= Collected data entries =
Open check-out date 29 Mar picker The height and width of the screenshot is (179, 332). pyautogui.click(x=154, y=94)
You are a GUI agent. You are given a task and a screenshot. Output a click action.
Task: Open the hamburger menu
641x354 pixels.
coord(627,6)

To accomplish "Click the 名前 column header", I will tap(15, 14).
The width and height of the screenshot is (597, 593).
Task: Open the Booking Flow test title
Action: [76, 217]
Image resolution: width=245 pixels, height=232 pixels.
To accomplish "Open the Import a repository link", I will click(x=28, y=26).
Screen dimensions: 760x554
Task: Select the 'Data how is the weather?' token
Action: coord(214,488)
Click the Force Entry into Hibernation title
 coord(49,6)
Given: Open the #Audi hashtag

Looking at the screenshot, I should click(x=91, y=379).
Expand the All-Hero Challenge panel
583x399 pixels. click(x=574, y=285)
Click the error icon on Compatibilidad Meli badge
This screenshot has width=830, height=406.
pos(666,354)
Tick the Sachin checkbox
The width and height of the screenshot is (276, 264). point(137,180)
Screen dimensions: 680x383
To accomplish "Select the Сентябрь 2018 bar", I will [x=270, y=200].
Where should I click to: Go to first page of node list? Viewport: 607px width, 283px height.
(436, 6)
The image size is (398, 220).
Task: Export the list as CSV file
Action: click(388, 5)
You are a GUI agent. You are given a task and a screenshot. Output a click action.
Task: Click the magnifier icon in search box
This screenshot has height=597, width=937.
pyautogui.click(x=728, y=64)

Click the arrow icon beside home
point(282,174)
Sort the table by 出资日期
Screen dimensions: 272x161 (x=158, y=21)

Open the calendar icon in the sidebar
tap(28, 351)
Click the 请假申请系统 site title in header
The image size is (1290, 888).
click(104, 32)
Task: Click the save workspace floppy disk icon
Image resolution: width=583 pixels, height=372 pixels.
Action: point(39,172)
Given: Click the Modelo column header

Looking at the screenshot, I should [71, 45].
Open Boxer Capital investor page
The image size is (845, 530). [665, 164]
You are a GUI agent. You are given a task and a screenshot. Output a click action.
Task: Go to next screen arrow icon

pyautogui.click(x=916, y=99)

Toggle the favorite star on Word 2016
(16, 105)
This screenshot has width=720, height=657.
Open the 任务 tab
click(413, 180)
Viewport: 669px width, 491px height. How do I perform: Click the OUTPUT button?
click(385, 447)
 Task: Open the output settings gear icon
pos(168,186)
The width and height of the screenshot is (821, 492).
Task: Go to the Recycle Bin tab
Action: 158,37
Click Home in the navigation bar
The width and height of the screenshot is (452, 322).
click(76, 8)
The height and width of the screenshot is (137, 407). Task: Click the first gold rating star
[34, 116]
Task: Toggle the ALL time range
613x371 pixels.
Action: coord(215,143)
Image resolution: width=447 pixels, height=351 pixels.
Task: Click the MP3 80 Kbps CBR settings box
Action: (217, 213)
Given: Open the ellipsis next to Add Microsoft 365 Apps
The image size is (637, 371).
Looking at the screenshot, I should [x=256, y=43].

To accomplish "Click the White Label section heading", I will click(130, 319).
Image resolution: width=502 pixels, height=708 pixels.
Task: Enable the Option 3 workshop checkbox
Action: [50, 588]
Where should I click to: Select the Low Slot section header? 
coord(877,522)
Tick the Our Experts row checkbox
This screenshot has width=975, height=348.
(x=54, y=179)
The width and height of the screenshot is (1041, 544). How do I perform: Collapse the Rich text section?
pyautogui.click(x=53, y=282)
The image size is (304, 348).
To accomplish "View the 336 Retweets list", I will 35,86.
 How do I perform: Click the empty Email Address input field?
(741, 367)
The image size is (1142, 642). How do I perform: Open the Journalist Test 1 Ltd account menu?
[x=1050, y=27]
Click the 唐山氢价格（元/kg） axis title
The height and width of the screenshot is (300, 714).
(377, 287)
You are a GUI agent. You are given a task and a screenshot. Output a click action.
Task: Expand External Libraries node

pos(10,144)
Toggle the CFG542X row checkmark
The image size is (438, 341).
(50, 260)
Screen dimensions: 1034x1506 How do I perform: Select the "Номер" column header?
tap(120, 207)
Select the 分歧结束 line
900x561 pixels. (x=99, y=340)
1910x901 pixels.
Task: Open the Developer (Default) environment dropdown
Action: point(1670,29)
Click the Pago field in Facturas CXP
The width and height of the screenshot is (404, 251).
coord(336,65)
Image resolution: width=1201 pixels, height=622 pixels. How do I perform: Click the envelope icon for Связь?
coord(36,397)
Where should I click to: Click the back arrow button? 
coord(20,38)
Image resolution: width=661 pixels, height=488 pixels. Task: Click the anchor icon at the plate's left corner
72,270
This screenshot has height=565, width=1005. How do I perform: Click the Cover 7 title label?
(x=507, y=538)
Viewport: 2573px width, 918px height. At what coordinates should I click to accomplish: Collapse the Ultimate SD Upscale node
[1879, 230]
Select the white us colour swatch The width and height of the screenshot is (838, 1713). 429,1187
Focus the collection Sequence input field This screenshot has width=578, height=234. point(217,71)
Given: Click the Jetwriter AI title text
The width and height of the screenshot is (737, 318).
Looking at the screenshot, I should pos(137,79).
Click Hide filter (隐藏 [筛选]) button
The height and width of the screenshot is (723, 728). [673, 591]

= Task item =
Among the entries above, the lines between the ones containing "Sort the table by 出资日期" and "The image size is (304, 348).", inclusive, are to be transcribed exactly. No other line is to be given.

= Final answer =
Sort the table by 出资日期
Screen dimensions: 272x161 (x=158, y=21)

Open the calendar icon in the sidebar
tap(28, 351)
Click the 请假申请系统 site title in header
The image size is (1290, 888).
click(104, 32)
Task: Click the save workspace floppy disk icon
Image resolution: width=583 pixels, height=372 pixels.
Action: point(39,172)
Given: Click the Modelo column header

Looking at the screenshot, I should [71, 45].
Open Boxer Capital investor page
The image size is (845, 530). [665, 164]
You are a GUI agent. You are given a task and a screenshot. Output a click action.
Task: Go to next screen arrow icon

pyautogui.click(x=916, y=99)

Toggle the favorite star on Word 2016
(16, 105)
This screenshot has width=720, height=657.
Open the 任务 tab
click(413, 180)
Viewport: 669px width, 491px height. How do I perform: Click the OUTPUT button?
click(385, 447)
 Task: Open the output settings gear icon
pos(168,186)
The width and height of the screenshot is (821, 492).
Task: Go to the Recycle Bin tab
Action: 158,37
Click Home in the navigation bar
The width and height of the screenshot is (452, 322).
click(76, 8)
The height and width of the screenshot is (137, 407). Task: Click the first gold rating star
[34, 116]
Task: Toggle the ALL time range
613x371 pixels.
Action: coord(215,143)
Image resolution: width=447 pixels, height=351 pixels.
Task: Click the MP3 80 Kbps CBR settings box
Action: (217, 213)
Given: Open the ellipsis next to Add Microsoft 365 Apps
The image size is (637, 371).
Looking at the screenshot, I should [x=256, y=43].

To accomplish "Click the White Label section heading", I will click(130, 319).
Image resolution: width=502 pixels, height=708 pixels.
Task: Enable the Option 3 workshop checkbox
Action: [50, 588]
Where should I click to: Select the Low Slot section header? 
coord(877,522)
Tick the Our Experts row checkbox
This screenshot has width=975, height=348.
(x=54, y=179)
The width and height of the screenshot is (1041, 544). How do I perform: Collapse the Rich text section?
pyautogui.click(x=53, y=282)
The image size is (304, 348).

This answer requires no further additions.